▶ _Task statement_: In the lines below, change every "Screen dimensions" to "Display size" and keep everything else the same.

Item location data
_ _ _ _ _ _ _

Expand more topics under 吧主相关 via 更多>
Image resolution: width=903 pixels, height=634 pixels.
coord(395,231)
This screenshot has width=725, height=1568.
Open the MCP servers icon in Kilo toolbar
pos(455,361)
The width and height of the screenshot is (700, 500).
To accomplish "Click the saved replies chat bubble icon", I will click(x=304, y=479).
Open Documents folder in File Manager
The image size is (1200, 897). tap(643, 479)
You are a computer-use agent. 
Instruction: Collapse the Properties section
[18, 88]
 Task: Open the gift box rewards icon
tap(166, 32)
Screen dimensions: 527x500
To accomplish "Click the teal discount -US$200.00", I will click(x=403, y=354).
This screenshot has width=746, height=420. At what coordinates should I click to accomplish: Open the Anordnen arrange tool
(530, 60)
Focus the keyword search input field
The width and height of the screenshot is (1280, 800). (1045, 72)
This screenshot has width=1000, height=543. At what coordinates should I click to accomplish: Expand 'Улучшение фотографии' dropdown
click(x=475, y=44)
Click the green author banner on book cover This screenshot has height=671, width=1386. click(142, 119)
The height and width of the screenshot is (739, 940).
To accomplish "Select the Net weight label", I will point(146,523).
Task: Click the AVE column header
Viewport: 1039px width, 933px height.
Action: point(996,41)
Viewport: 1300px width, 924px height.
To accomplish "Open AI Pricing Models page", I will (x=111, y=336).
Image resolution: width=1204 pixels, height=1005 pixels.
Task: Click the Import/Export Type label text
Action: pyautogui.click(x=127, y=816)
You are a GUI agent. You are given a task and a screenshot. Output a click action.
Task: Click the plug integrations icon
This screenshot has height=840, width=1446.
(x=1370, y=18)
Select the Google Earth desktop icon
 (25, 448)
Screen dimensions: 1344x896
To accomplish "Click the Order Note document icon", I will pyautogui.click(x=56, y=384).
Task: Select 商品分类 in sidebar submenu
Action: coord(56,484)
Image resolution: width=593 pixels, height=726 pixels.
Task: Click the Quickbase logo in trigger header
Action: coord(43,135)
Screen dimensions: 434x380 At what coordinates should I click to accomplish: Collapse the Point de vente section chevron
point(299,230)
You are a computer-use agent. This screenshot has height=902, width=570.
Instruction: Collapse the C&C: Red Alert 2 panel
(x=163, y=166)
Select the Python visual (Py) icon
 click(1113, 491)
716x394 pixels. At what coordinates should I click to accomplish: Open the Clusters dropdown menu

_ _ _ _ _ _ _

▶ _Answer to this task_:
Expand more topics under 吧主相关 via 更多>
Image resolution: width=903 pixels, height=634 pixels.
coord(395,231)
This screenshot has width=725, height=1568.
Open the MCP servers icon in Kilo toolbar
pos(455,361)
The width and height of the screenshot is (700, 500).
To accomplish "Click the saved replies chat bubble icon", I will click(x=304, y=479).
Open Documents folder in File Manager
The image size is (1200, 897). tap(643, 479)
You are a computer-use agent. 
Instruction: Collapse the Properties section
[18, 88]
 Task: Open the gift box rewards icon
tap(166, 32)
Display size: 527x500
To accomplish "Click the teal discount -US$200.00", I will click(x=403, y=354).
This screenshot has width=746, height=420. At what coordinates should I click to accomplish: Open the Anordnen arrange tool
(530, 60)
Focus the keyword search input field
The width and height of the screenshot is (1280, 800). (1045, 72)
This screenshot has width=1000, height=543. At what coordinates should I click to accomplish: Expand 'Улучшение фотографии' dropdown
click(x=475, y=44)
Click the green author banner on book cover This screenshot has height=671, width=1386. click(142, 119)
The height and width of the screenshot is (739, 940).
To accomplish "Select the Net weight label", I will point(146,523).
Task: Click the AVE column header
Viewport: 1039px width, 933px height.
Action: point(996,41)
Viewport: 1300px width, 924px height.
To accomplish "Open AI Pricing Models page", I will (x=111, y=336).
Image resolution: width=1204 pixels, height=1005 pixels.
Task: Click the Import/Export Type label text
Action: pyautogui.click(x=127, y=816)
You are a GUI agent. You are given a task and a screenshot. Output a click action.
Task: Click the plug integrations icon
This screenshot has height=840, width=1446.
(x=1370, y=18)
Select the Google Earth desktop icon
 (25, 448)
Display size: 1344x896
To accomplish "Click the Order Note document icon", I will pyautogui.click(x=56, y=384).
Task: Select 商品分类 in sidebar submenu
Action: coord(56,484)
Image resolution: width=593 pixels, height=726 pixels.
Task: Click the Quickbase logo in trigger header
Action: coord(43,135)
Display size: 434x380 At what coordinates should I click to accomplish: Collapse the Point de vente section chevron
point(299,230)
You are a computer-use agent. This screenshot has height=902, width=570.
Instruction: Collapse the C&C: Red Alert 2 panel
(x=163, y=166)
Select the Python visual (Py) icon
 click(1113, 491)
716x394 pixels. At what coordinates should I click to accomplish: Open the Clusters dropdown menu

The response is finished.